((

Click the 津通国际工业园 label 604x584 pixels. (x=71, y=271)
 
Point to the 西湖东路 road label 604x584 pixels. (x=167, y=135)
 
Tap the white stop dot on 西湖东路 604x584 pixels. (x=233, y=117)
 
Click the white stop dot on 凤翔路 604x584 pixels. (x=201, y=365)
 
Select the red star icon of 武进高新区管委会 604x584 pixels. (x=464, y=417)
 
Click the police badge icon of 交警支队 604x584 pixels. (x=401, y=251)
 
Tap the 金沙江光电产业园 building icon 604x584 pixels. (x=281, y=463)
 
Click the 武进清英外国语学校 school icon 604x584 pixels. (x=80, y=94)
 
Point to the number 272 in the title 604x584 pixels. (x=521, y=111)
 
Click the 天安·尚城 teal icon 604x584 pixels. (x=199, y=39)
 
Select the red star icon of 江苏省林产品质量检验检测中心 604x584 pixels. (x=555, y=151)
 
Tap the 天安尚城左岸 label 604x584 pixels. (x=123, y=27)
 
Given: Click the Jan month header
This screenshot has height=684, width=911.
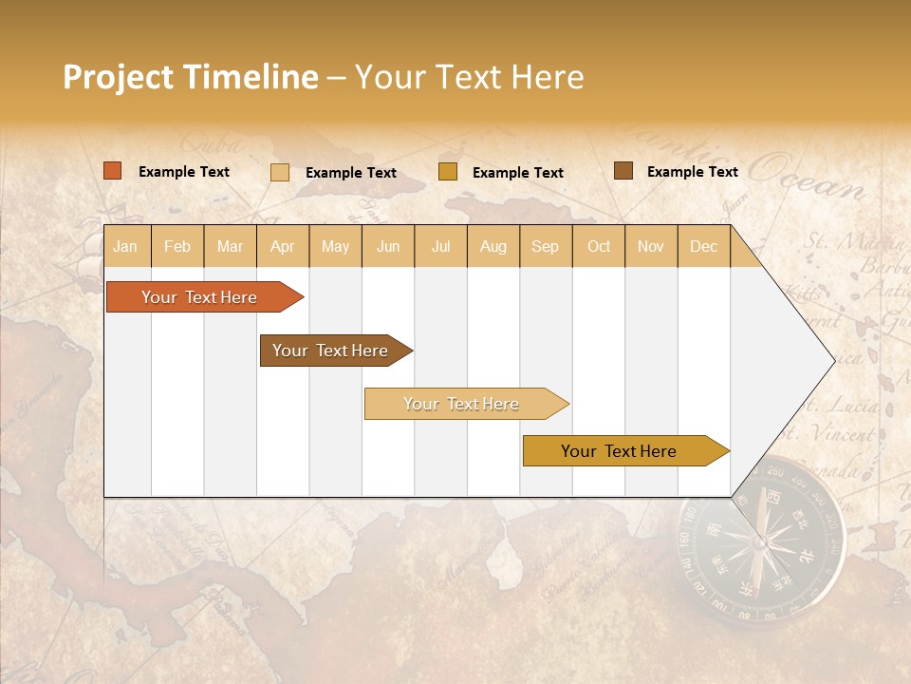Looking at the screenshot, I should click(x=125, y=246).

))

What is needed
Revise all of the items above, replacing "white stop dot" with "white stop marker" and leaving every other part of the lines unchanged. Omit the pictures from your answer.

Complete output
Click the 津通国际工业园 label 604x584 pixels. (x=71, y=271)
 
Point to the 西湖东路 road label 604x584 pixels. (x=167, y=135)
 
Tap the white stop marker on 西湖东路 604x584 pixels. (x=233, y=117)
 
Click the white stop marker on 凤翔路 604x584 pixels. (x=201, y=365)
 
Select the red star icon of 武进高新区管委会 604x584 pixels. (x=464, y=417)
 
Click the police badge icon of 交警支队 604x584 pixels. (x=401, y=251)
 
Tap the 金沙江光电产业园 building icon 604x584 pixels. (x=281, y=463)
 
Click the 武进清英外国语学校 school icon 604x584 pixels. (x=80, y=94)
 
Point to the number 272 in the title 604x584 pixels. (x=521, y=111)
 
Click the 天安·尚城 teal icon 604x584 pixels. (x=199, y=39)
 
Select the red star icon of 江苏省林产品质量检验检测中心 604x584 pixels. (x=555, y=151)
 
Tap the 天安尚城左岸 label 604x584 pixels. (x=123, y=27)
 
Given: Click the Jan month header
This screenshot has height=684, width=911.
Looking at the screenshot, I should click(x=125, y=246).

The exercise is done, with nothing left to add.